- _Instruction_: Copy the text of each record below word for word, omitting the pictures.

- _Input data_:
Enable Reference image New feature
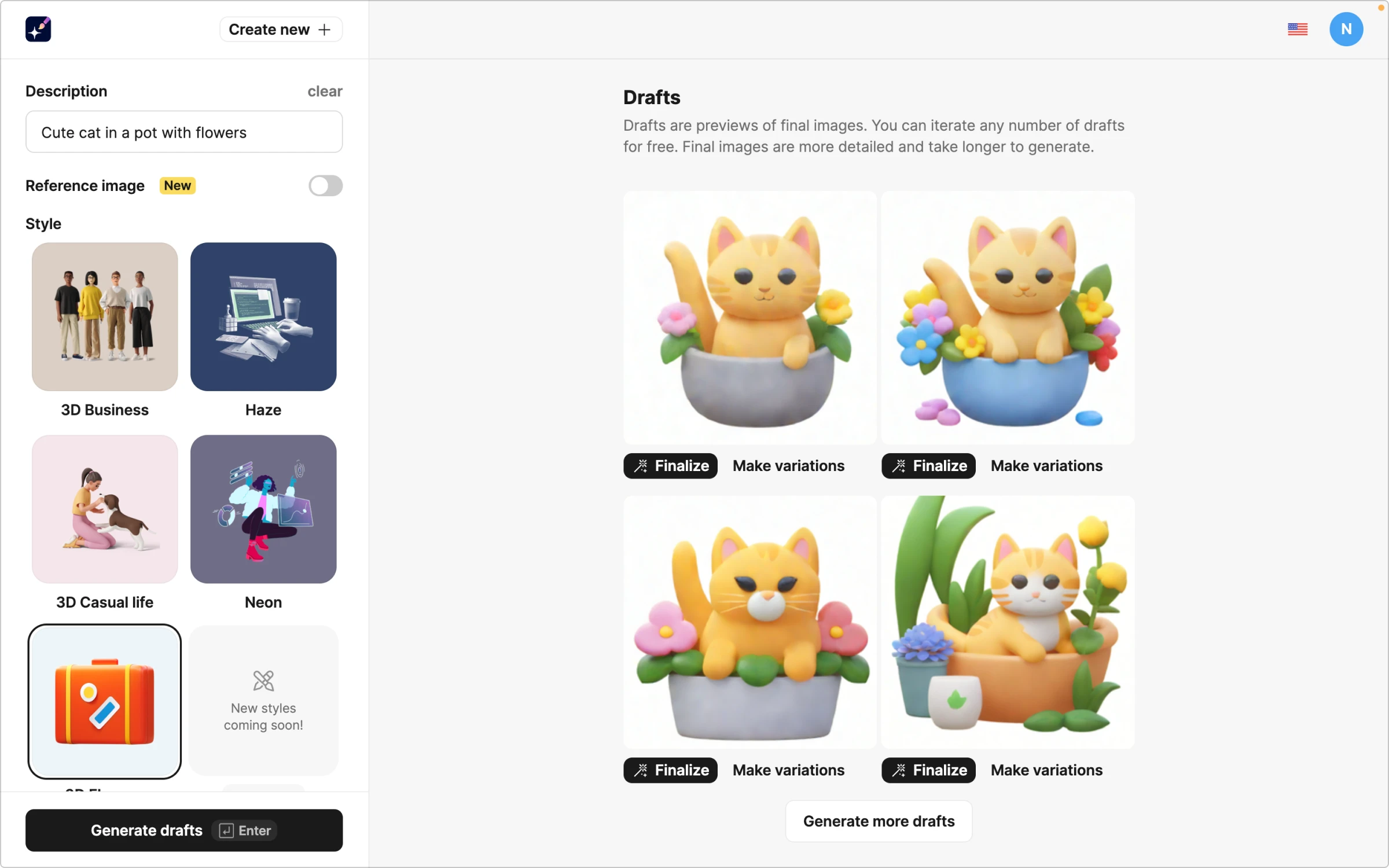1389x868 pixels. click(326, 185)
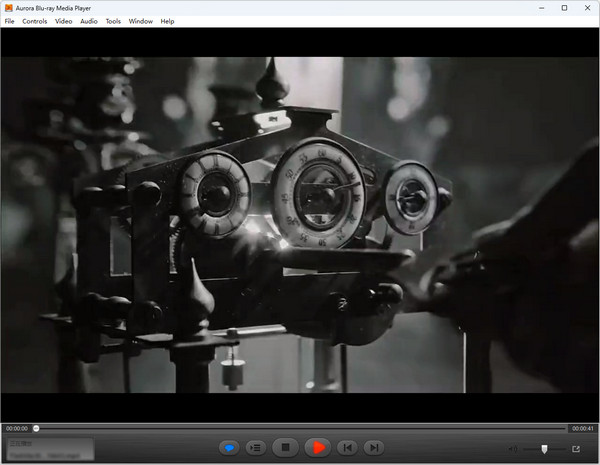
Task: Open the playlist panel
Action: point(256,448)
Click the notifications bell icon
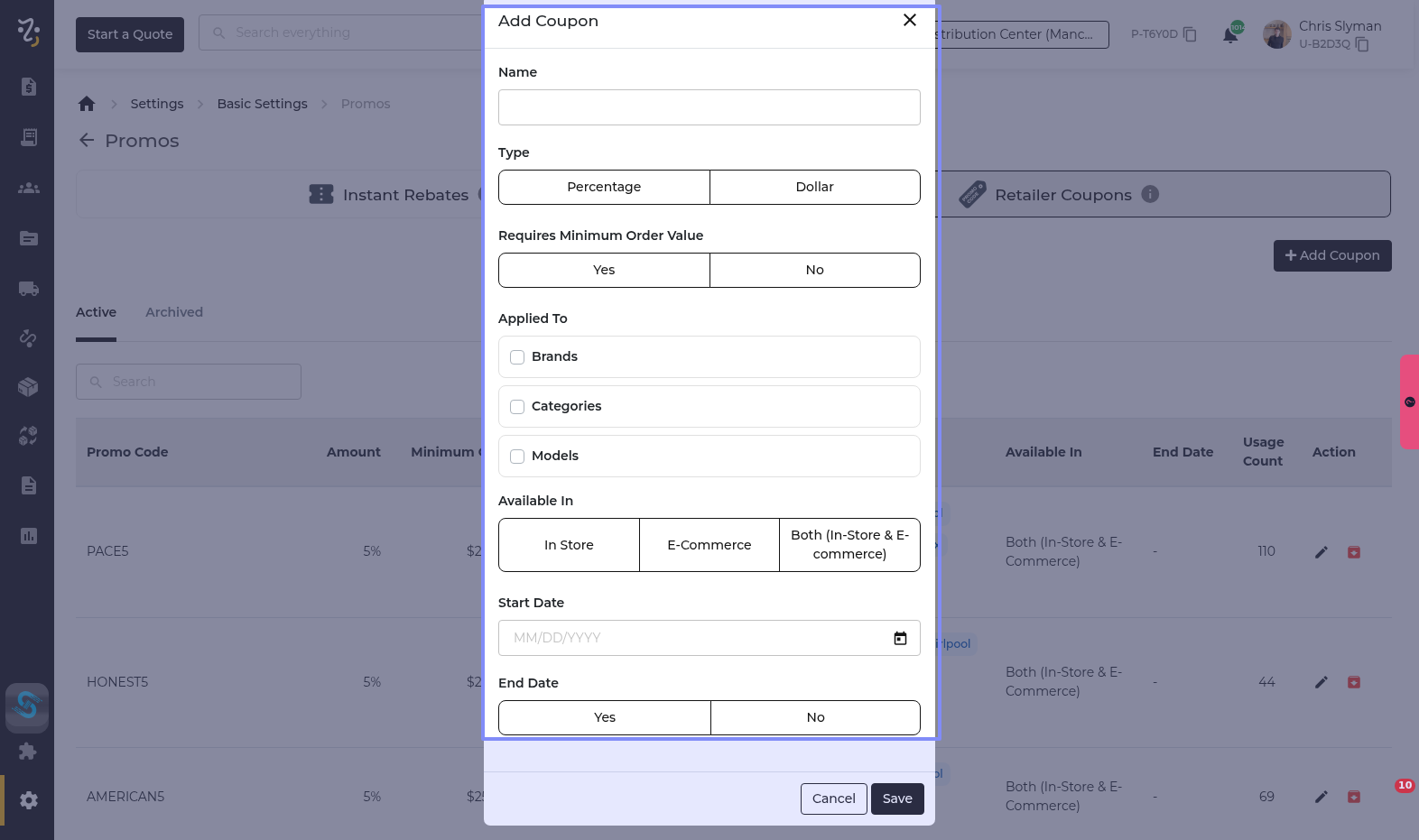The width and height of the screenshot is (1419, 840). point(1229,35)
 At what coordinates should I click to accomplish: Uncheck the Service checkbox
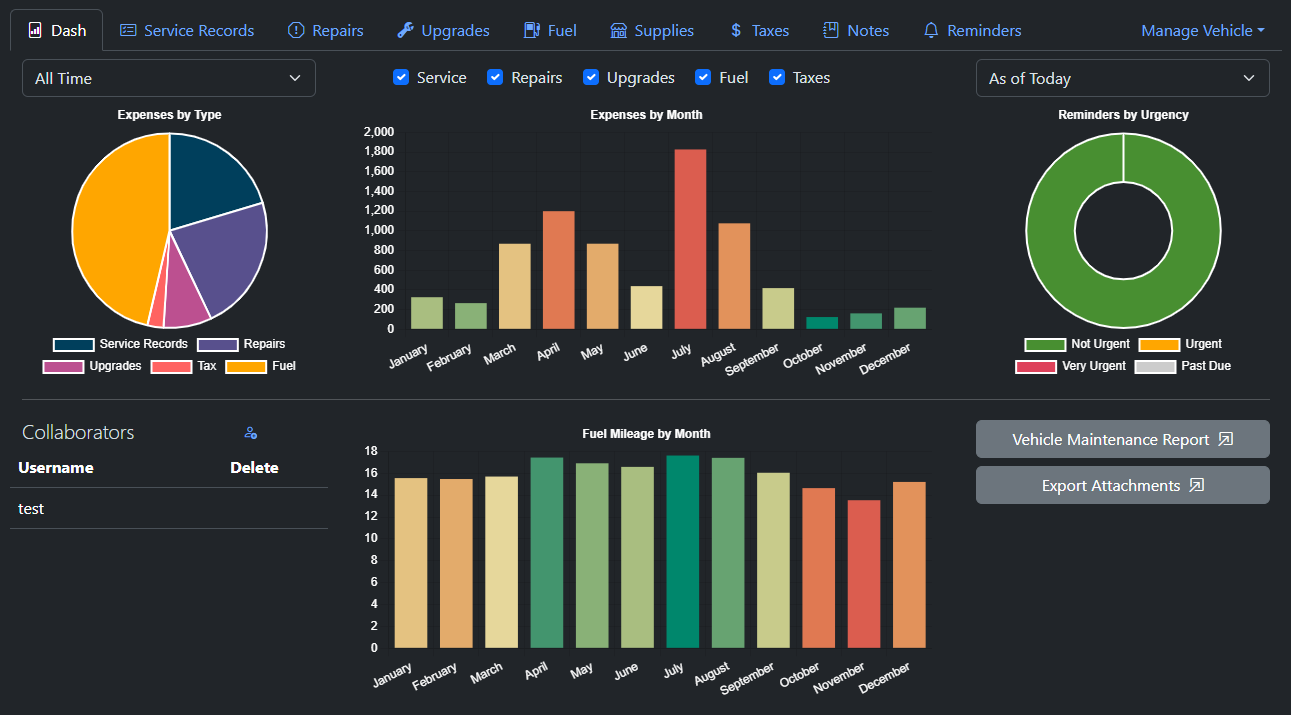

- _Task solution_:
Enable Reference image New feature
1389x868 pixels. click(326, 185)
Task: Open the playlist panel
Action: point(256,448)
Click the notifications bell icon
The width and height of the screenshot is (1419, 840). point(1229,35)
 At what coordinates should I click to accomplish: Uncheck the Service checkbox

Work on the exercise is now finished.